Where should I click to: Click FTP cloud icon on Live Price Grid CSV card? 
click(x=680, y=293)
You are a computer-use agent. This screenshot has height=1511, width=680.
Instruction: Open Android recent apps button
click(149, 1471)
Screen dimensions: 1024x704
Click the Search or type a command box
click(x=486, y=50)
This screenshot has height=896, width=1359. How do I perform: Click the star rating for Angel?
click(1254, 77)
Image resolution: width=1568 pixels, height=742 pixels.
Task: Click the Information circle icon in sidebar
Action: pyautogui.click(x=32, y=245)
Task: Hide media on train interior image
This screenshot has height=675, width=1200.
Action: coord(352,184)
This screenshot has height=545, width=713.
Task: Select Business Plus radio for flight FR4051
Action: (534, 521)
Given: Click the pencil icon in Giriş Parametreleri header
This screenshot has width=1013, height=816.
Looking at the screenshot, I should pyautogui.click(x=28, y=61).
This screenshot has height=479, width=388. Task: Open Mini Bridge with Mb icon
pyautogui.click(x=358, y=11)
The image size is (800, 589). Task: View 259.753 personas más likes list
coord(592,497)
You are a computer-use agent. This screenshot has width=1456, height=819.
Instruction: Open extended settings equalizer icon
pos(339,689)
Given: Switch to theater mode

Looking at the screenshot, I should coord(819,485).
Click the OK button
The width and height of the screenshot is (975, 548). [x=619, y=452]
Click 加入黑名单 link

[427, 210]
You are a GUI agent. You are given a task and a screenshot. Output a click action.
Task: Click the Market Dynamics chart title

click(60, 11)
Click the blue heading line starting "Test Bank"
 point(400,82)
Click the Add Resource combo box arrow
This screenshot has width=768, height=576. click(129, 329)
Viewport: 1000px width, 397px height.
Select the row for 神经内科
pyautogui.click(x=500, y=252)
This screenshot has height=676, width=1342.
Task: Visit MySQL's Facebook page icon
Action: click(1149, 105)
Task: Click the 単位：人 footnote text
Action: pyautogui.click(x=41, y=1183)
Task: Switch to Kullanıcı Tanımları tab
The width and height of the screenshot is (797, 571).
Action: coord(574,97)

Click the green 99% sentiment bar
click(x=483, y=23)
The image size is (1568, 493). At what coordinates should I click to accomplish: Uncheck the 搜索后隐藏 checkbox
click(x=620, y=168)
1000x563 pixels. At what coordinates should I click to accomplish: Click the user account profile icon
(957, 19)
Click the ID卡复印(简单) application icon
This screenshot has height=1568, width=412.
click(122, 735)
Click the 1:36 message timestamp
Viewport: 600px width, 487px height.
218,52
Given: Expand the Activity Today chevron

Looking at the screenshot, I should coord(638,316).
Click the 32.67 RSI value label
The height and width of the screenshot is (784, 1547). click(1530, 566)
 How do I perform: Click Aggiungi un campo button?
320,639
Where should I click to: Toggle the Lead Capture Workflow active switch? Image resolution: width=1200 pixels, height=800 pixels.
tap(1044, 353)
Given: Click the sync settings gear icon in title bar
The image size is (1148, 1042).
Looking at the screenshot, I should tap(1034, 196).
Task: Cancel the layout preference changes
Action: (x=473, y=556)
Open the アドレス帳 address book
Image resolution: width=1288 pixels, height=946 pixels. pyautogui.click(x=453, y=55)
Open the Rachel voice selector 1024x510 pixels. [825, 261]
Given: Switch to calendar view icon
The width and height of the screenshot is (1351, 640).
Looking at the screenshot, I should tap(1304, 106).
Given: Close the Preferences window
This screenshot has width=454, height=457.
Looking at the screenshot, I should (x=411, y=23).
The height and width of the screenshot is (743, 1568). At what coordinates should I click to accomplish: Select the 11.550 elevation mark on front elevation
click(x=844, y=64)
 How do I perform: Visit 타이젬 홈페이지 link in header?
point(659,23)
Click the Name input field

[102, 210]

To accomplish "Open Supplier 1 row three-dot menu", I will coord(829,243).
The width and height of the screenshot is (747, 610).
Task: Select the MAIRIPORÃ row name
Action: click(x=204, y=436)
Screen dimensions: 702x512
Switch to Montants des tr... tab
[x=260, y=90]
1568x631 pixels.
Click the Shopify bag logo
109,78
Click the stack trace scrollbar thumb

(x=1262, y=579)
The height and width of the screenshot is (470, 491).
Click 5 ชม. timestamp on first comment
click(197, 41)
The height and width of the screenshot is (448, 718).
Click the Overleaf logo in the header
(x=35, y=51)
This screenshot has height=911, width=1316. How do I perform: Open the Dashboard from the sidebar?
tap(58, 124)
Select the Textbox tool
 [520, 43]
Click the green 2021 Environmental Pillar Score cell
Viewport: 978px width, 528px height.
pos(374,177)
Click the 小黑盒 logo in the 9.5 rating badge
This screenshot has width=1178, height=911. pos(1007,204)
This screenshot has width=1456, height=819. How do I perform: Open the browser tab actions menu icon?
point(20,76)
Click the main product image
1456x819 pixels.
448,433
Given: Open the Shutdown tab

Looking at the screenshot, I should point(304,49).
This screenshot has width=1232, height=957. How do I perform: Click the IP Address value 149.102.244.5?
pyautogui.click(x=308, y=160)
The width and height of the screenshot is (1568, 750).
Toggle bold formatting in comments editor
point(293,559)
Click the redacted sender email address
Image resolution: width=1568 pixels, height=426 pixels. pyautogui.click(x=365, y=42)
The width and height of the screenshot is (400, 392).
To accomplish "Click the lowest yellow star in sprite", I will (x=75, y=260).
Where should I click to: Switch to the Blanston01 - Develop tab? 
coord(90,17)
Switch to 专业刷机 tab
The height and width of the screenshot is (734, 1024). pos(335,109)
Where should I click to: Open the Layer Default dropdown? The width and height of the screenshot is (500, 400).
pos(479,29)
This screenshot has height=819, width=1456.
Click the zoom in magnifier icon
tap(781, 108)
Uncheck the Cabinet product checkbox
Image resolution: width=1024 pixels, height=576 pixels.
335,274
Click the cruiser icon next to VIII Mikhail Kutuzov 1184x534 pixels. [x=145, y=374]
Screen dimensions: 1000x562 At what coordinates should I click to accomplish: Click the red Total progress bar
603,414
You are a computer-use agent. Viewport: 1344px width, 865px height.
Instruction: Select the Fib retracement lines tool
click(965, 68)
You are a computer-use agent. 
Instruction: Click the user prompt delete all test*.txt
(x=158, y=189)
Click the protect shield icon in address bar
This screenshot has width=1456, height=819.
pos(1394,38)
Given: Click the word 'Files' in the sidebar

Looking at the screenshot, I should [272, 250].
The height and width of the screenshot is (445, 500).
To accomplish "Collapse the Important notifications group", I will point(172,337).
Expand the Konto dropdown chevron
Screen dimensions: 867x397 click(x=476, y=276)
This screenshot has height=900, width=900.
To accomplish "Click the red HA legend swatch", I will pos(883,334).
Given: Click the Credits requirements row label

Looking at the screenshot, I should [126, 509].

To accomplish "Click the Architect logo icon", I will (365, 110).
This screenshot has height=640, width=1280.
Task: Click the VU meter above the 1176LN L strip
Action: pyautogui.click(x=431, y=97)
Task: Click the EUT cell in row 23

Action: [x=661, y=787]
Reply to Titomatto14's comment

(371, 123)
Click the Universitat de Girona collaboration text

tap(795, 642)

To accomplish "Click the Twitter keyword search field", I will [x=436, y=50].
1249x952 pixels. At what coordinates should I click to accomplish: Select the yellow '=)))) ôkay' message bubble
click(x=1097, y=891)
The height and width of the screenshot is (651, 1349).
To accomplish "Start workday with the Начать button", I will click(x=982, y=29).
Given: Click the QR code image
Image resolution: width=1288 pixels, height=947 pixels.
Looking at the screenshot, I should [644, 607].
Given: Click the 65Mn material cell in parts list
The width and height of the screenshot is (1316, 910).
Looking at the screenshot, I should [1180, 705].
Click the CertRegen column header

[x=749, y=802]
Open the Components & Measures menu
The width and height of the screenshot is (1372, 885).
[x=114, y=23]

WHAT NEEDS TO BE DONE: Copy every one of the entries above line for line, leaving each character unchanged.

SOLUTION:
Where should I click to: Click FTP cloud icon on Live Price Grid CSV card? 
click(x=680, y=293)
You are a computer-use agent. This screenshot has height=1511, width=680.
Instruction: Open Android recent apps button
click(149, 1471)
Screen dimensions: 1024x704
Click the Search or type a command box
click(x=486, y=50)
This screenshot has height=896, width=1359. How do I perform: Click the star rating for Angel?
click(1254, 77)
Image resolution: width=1568 pixels, height=742 pixels.
Task: Click the Information circle icon in sidebar
Action: pyautogui.click(x=32, y=245)
Task: Hide media on train interior image
This screenshot has height=675, width=1200.
Action: coord(352,184)
This screenshot has height=545, width=713.
Task: Select Business Plus radio for flight FR4051
Action: (534, 521)
Given: Click the pencil icon in Giriş Parametreleri header
This screenshot has width=1013, height=816.
Looking at the screenshot, I should pyautogui.click(x=28, y=61).
This screenshot has height=479, width=388. Task: Open Mini Bridge with Mb icon
pyautogui.click(x=358, y=11)
The image size is (800, 589). Task: View 259.753 personas más likes list
coord(592,497)
You are a computer-use agent. This screenshot has width=1456, height=819.
Instruction: Open extended settings equalizer icon
pos(339,689)
Given: Switch to theater mode

Looking at the screenshot, I should coord(819,485).
Click the OK button
The width and height of the screenshot is (975, 548). [x=619, y=452]
Click 加入黑名单 link

[427, 210]
You are a GUI agent. You are given a task and a screenshot. Output a click action.
Task: Click the Market Dynamics chart title

click(60, 11)
Click the blue heading line starting "Test Bank"
 point(400,82)
Click the Add Resource combo box arrow
This screenshot has width=768, height=576. click(129, 329)
Viewport: 1000px width, 397px height.
Select the row for 神经内科
pyautogui.click(x=500, y=252)
This screenshot has height=676, width=1342.
Task: Visit MySQL's Facebook page icon
Action: click(1149, 105)
Task: Click the 単位：人 footnote text
Action: pyautogui.click(x=41, y=1183)
Task: Switch to Kullanıcı Tanımları tab
The width and height of the screenshot is (797, 571).
Action: coord(574,97)

Click the green 99% sentiment bar
click(x=483, y=23)
The image size is (1568, 493). At what coordinates should I click to accomplish: Uncheck the 搜索后隐藏 checkbox
click(x=620, y=168)
1000x563 pixels. At what coordinates should I click to accomplish: Click the user account profile icon
(957, 19)
Click the ID卡复印(简单) application icon
This screenshot has height=1568, width=412.
click(122, 735)
Click the 1:36 message timestamp
Viewport: 600px width, 487px height.
218,52
Given: Expand the Activity Today chevron

Looking at the screenshot, I should coord(638,316).
Click the 32.67 RSI value label
The height and width of the screenshot is (784, 1547). click(1530, 566)
 How do I perform: Click Aggiungi un campo button?
320,639
Where should I click to: Toggle the Lead Capture Workflow active switch? Image resolution: width=1200 pixels, height=800 pixels.
tap(1044, 353)
Given: Click the sync settings gear icon in title bar
The image size is (1148, 1042).
Looking at the screenshot, I should tap(1034, 196).
Task: Cancel the layout preference changes
Action: (x=473, y=556)
Open the アドレス帳 address book
Image resolution: width=1288 pixels, height=946 pixels. pyautogui.click(x=453, y=55)
Open the Rachel voice selector 1024x510 pixels. [825, 261]
Given: Switch to calendar view icon
The width and height of the screenshot is (1351, 640).
Looking at the screenshot, I should tap(1304, 106).
Given: Close the Preferences window
This screenshot has width=454, height=457.
Looking at the screenshot, I should (x=411, y=23).
The height and width of the screenshot is (743, 1568). At what coordinates should I click to accomplish: Select the 11.550 elevation mark on front elevation
click(x=844, y=64)
 How do I perform: Visit 타이젬 홈페이지 link in header?
point(659,23)
Click the Name input field

[102, 210]

To accomplish "Open Supplier 1 row three-dot menu", I will coord(829,243).
The width and height of the screenshot is (747, 610).
Task: Select the MAIRIPORÃ row name
Action: click(x=204, y=436)
Screen dimensions: 702x512
Switch to Montants des tr... tab
[x=260, y=90]
1568x631 pixels.
Click the Shopify bag logo
109,78
Click the stack trace scrollbar thumb

(x=1262, y=579)
The height and width of the screenshot is (470, 491).
Click 5 ชม. timestamp on first comment
click(197, 41)
The height and width of the screenshot is (448, 718).
Click the Overleaf logo in the header
(x=35, y=51)
This screenshot has height=911, width=1316. How do I perform: Open the Dashboard from the sidebar?
tap(58, 124)
Select the Textbox tool
 [520, 43]
Click the green 2021 Environmental Pillar Score cell
Viewport: 978px width, 528px height.
pos(374,177)
Click the 小黑盒 logo in the 9.5 rating badge
This screenshot has width=1178, height=911. pos(1007,204)
This screenshot has width=1456, height=819. How do I perform: Open the browser tab actions menu icon?
point(20,76)
Click the main product image
1456x819 pixels.
448,433
Given: Open the Shutdown tab

Looking at the screenshot, I should point(304,49).
This screenshot has width=1232, height=957. How do I perform: Click the IP Address value 149.102.244.5?
pyautogui.click(x=308, y=160)
The width and height of the screenshot is (1568, 750).
Toggle bold formatting in comments editor
point(293,559)
Click the redacted sender email address
Image resolution: width=1568 pixels, height=426 pixels. pyautogui.click(x=365, y=42)
The width and height of the screenshot is (400, 392).
To accomplish "Click the lowest yellow star in sprite", I will (x=75, y=260).
Where should I click to: Switch to the Blanston01 - Develop tab? 
coord(90,17)
Switch to 专业刷机 tab
The height and width of the screenshot is (734, 1024). pos(335,109)
Where should I click to: Open the Layer Default dropdown? The width and height of the screenshot is (500, 400).
pos(479,29)
This screenshot has height=819, width=1456.
Click the zoom in magnifier icon
tap(781, 108)
Uncheck the Cabinet product checkbox
Image resolution: width=1024 pixels, height=576 pixels.
335,274
Click the cruiser icon next to VIII Mikhail Kutuzov 1184x534 pixels. [x=145, y=374]
Screen dimensions: 1000x562 At what coordinates should I click to accomplish: Click the red Total progress bar
603,414
You are a computer-use agent. Viewport: 1344px width, 865px height.
Instruction: Select the Fib retracement lines tool
click(965, 68)
You are a computer-use agent. 
Instruction: Click the user prompt delete all test*.txt
(x=158, y=189)
Click the protect shield icon in address bar
This screenshot has width=1456, height=819.
pos(1394,38)
Given: Click the word 'Files' in the sidebar

Looking at the screenshot, I should [272, 250].
The height and width of the screenshot is (445, 500).
To accomplish "Collapse the Important notifications group", I will point(172,337).
Expand the Konto dropdown chevron
Screen dimensions: 867x397 click(x=476, y=276)
This screenshot has height=900, width=900.
To accomplish "Click the red HA legend swatch", I will pos(883,334).
Given: Click the Credits requirements row label

Looking at the screenshot, I should [126, 509].

To accomplish "Click the Architect logo icon", I will (365, 110).
This screenshot has height=640, width=1280.
Task: Click the VU meter above the 1176LN L strip
Action: pyautogui.click(x=431, y=97)
Task: Click the EUT cell in row 23

Action: [x=661, y=787]
Reply to Titomatto14's comment

(371, 123)
Click the Universitat de Girona collaboration text

tap(795, 642)

To accomplish "Click the Twitter keyword search field", I will [x=436, y=50].
1249x952 pixels. At what coordinates should I click to accomplish: Select the yellow '=)))) ôkay' message bubble
click(x=1097, y=891)
The height and width of the screenshot is (651, 1349).
To accomplish "Start workday with the Начать button", I will click(x=982, y=29).
Given: Click the QR code image
Image resolution: width=1288 pixels, height=947 pixels.
Looking at the screenshot, I should [644, 607].
Given: Click the 65Mn material cell in parts list
The width and height of the screenshot is (1316, 910).
Looking at the screenshot, I should [1180, 705].
Click the CertRegen column header

[x=749, y=802]
Open the Components & Measures menu
The width and height of the screenshot is (1372, 885).
[x=114, y=23]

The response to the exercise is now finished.